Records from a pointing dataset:
======
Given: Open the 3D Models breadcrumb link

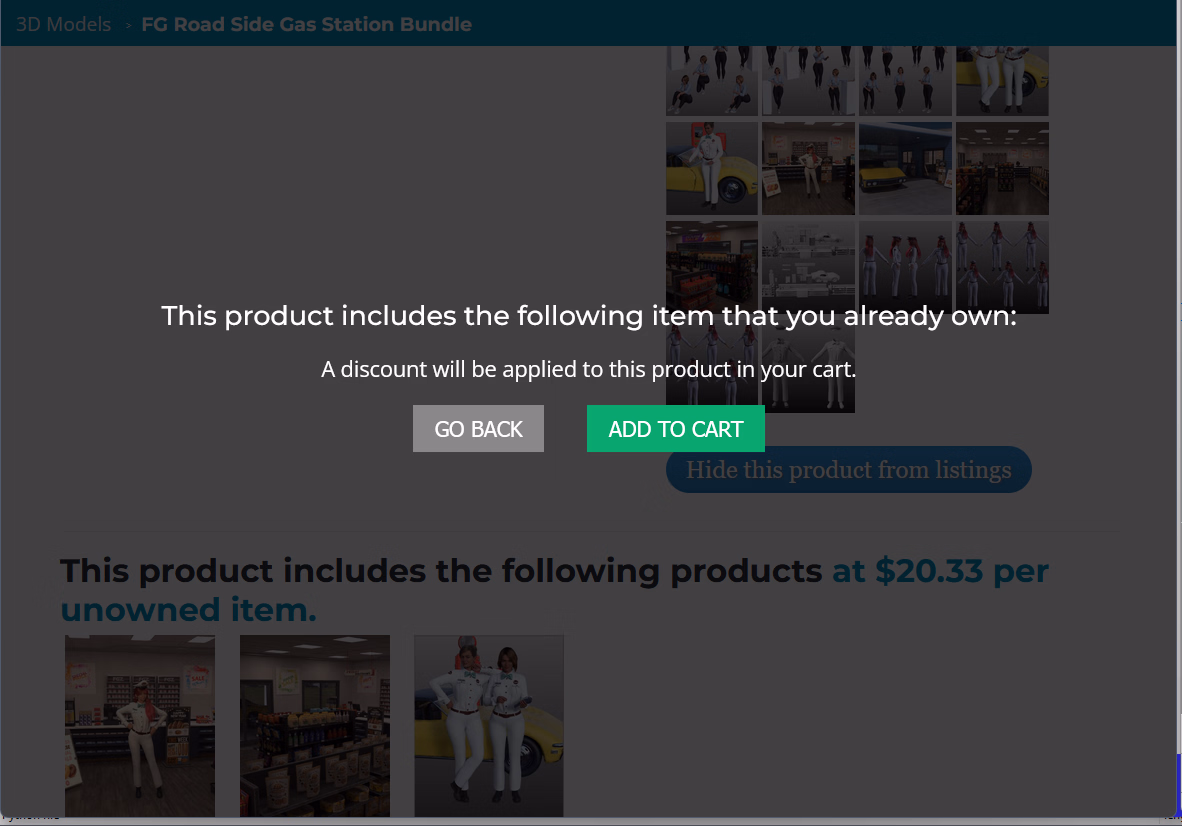Looking at the screenshot, I should pyautogui.click(x=63, y=24).
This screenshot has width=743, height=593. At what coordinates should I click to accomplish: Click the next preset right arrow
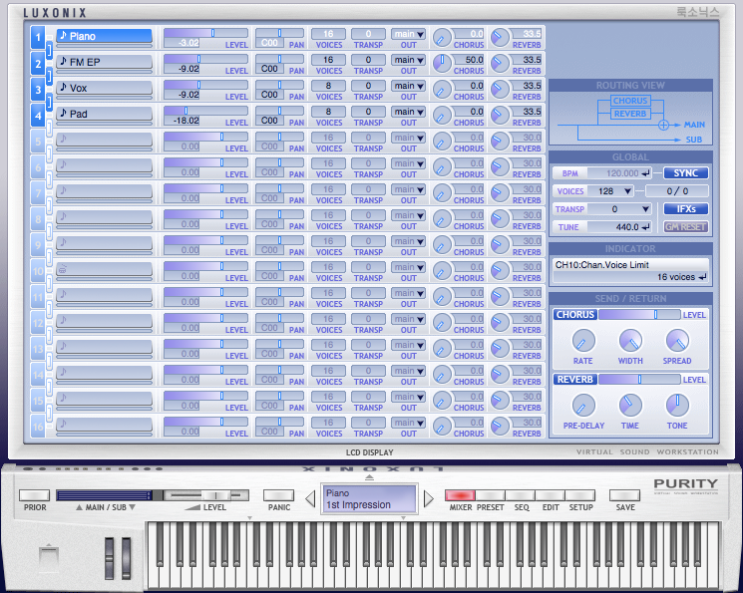click(x=429, y=498)
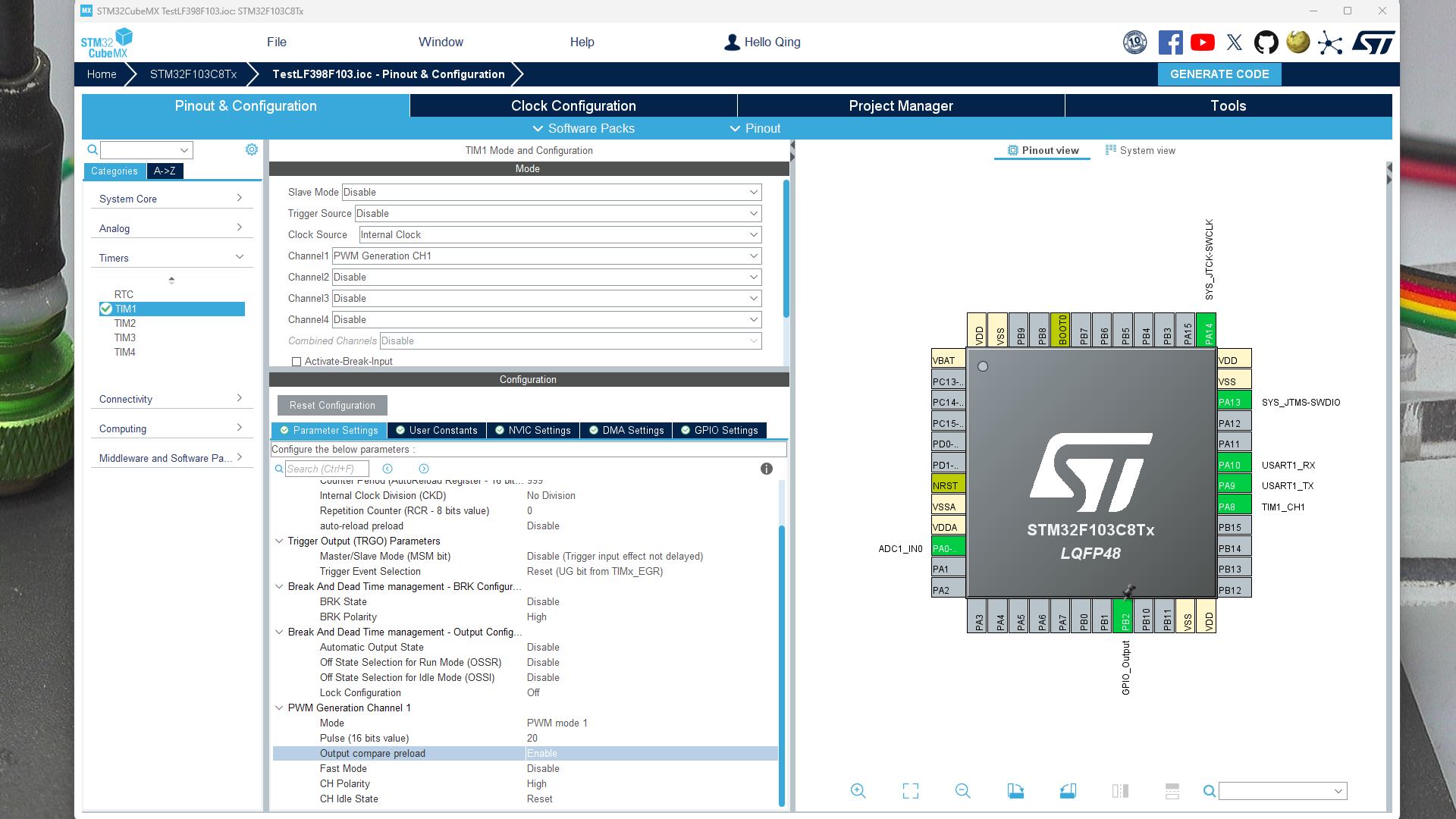Click the GENERATE CODE button
This screenshot has height=819, width=1456.
(x=1219, y=74)
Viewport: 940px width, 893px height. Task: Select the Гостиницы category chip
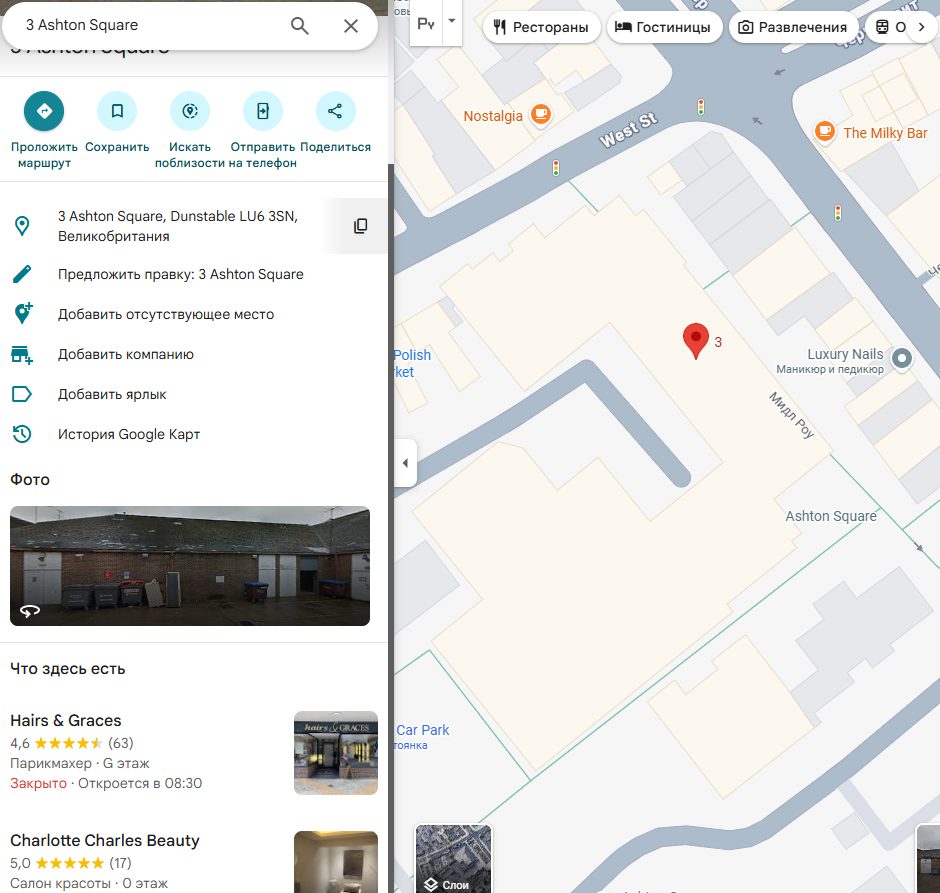(x=665, y=27)

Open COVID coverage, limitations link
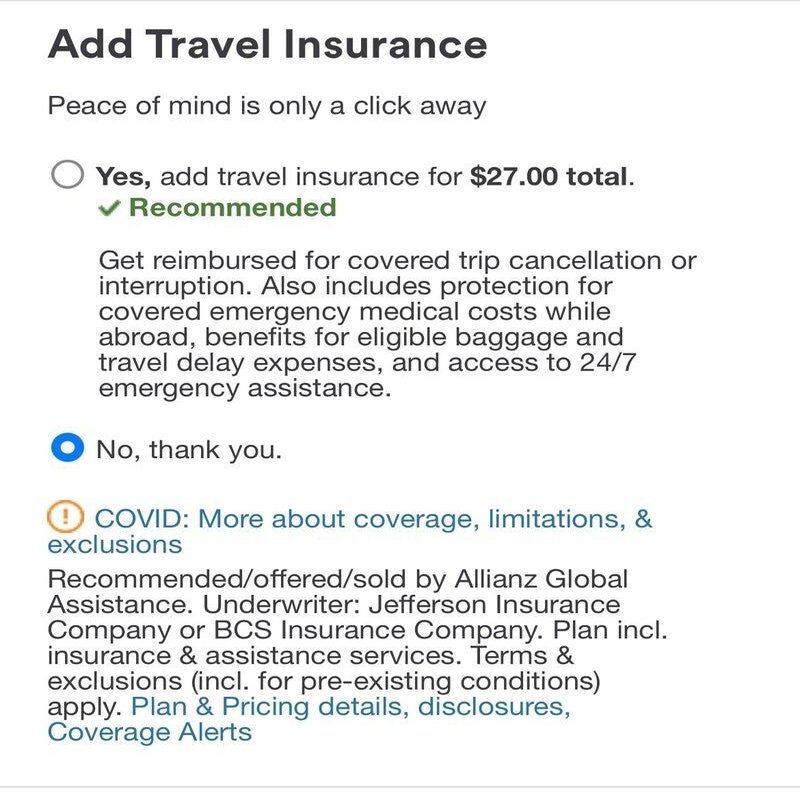[372, 518]
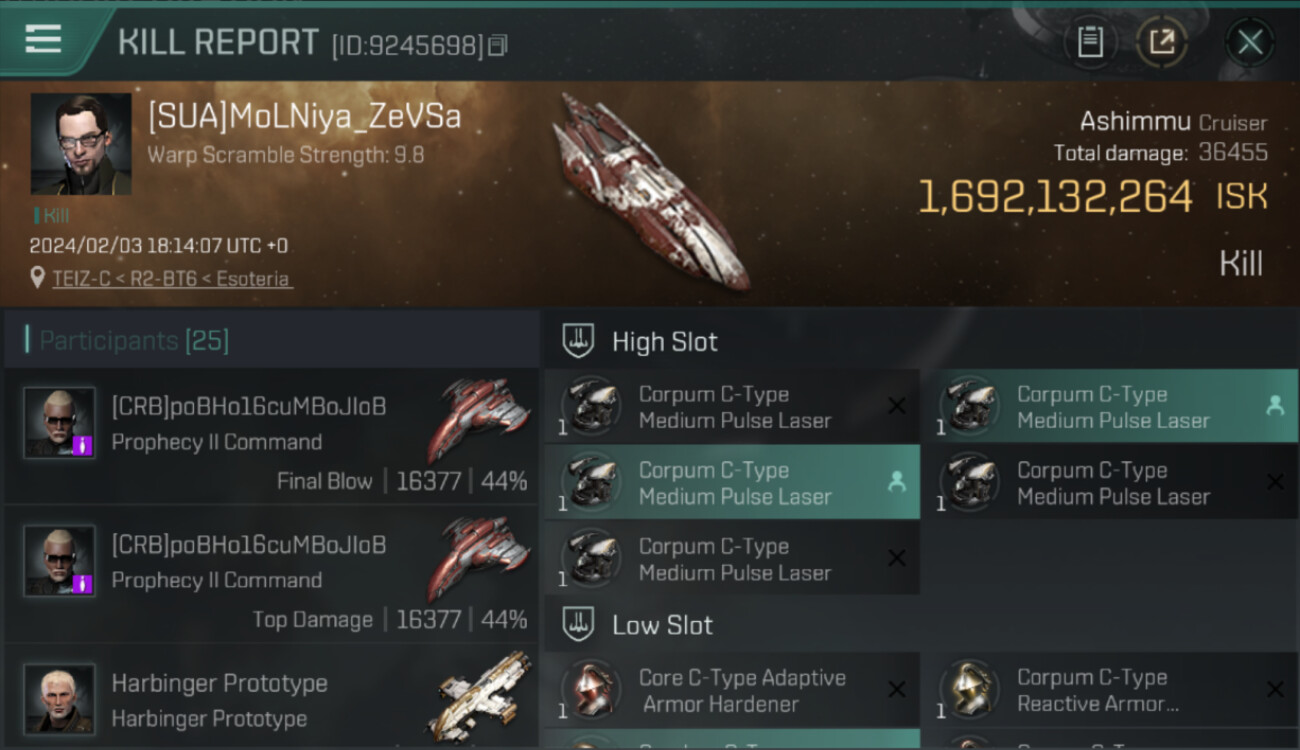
======
## Request
Copy the lines of the data word for word, starting at the very beginning of the data and ending with the line that contains "(x=1219, y=74)", with both ends included. Leave the pictures out of your answer.

## Task result
Given: Open the 3D Models breadcrumb link

Looking at the screenshot, I should pyautogui.click(x=63, y=24).
This screenshot has width=743, height=593. At what coordinates should I click to accomplish: Click the next preset right arrow
click(x=429, y=498)
Click the GENERATE CODE button
This screenshot has height=819, width=1456.
(x=1219, y=74)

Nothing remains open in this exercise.